Heroin Senilai Rp3 Miliar Dimusnahkan : Badan Narkotika Nasional Kota (BNNK) Jakarta Utara memusnahkan 248,28 gram heroin senilai Rp 3 miliar, Jumat (5/1). Heroin tersebut diamankan dari bandar narkotika HR dan O, pada awal November 2017.

Heroin Senilai Rp3 Miliar Dimusnahkan

Barang bukti Heroin tersebut dibeli tersangka dari Myanmar dan Thailand seharga Rp 500 ribu per gram. “Heroin itu lalu mereka jual di Indonesia Rp 12 juta per gram.

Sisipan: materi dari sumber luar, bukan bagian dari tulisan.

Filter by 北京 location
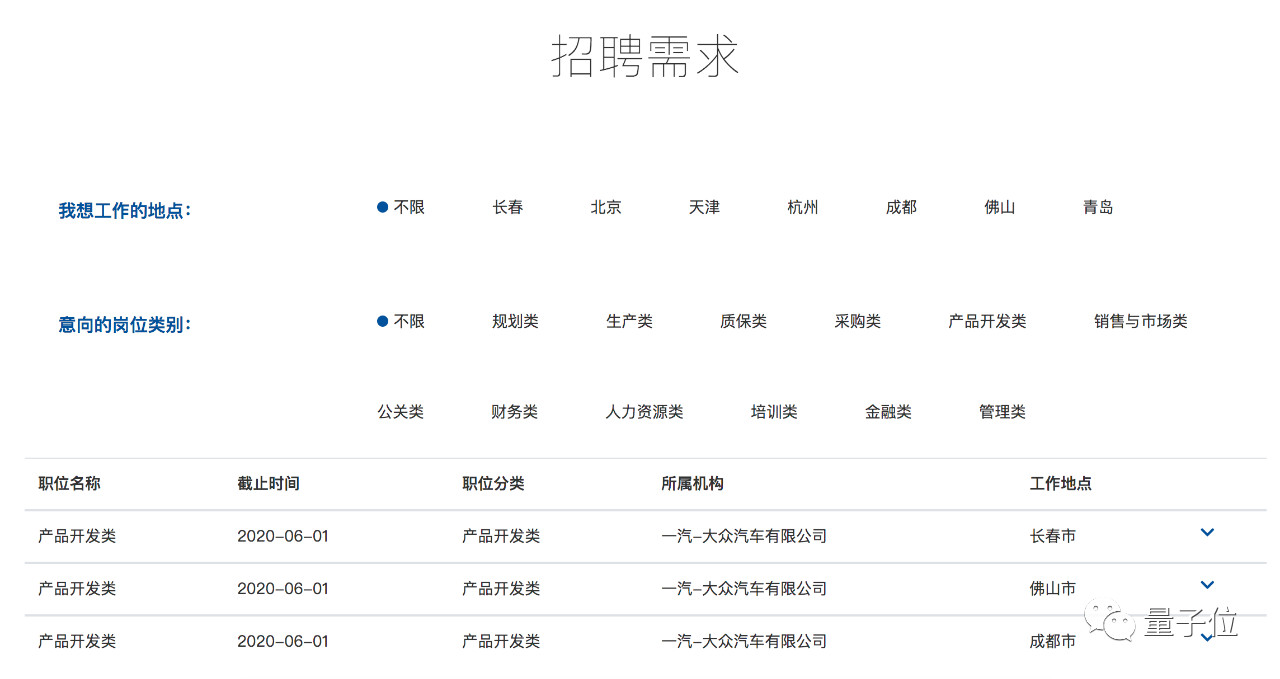Screen dimensions: 1280x679 (x=605, y=207)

Kosumennya dulu warga negara Afrika tapi sekarang sudah banyak warga indonesia mengkonsumsinya,” kata Kepala BNNK Jakarta Utara AKBP Yuanita Amelia Sari.

Heroin tersebut, jelas Yunita diedarkan tersangka dikawasan Depok, Bekasi dan Jakarta dibawa lewat jalur udara. Dari pengakuan tersangka barang haram tersebut dibawa sebanyak tiga kali disembunyikan diselangkangan untuk mengelabui petugas Bandara Soekarno Hatta.

“Heroin di selipkan tersangka diselangkangannya saat keluar melewati sinar-x. Sehingga tidak terpantau petugas bandara,” ujarnya.

Dikatakan, begitu lolos dari bandara tersangka O menginap di salah satu apertemen di depok dan menyembunyikan heroin itu dalam panci di dapur apartemen. Dari kasus itu dikembangkan lagi, sehingga menangkap tersangka ID sebagai pengedar shabu dengan barang bukti 262, 83 gram.

Selain heroin dan shabu juga memusnahkan 35 butir ekstasi, dan 14 butir happy five hasil tangkapan. Yunita mengatakan, tahun 2018 tren penggunaan narkotika akan terjadi dari jenis baru narkotika sintetis, yaitu New Psychoactive Substances (NPS), seperti tembakau gorila, flaka dan pil Paracetamol, Cafein, and Carisoprodol (PCC).

“Target pemasarannya bandar narkoba jenis sintetis ini hingga kalangan bawah. Untuk narkotika jenis lama juga masih beredar,” ungkapnya.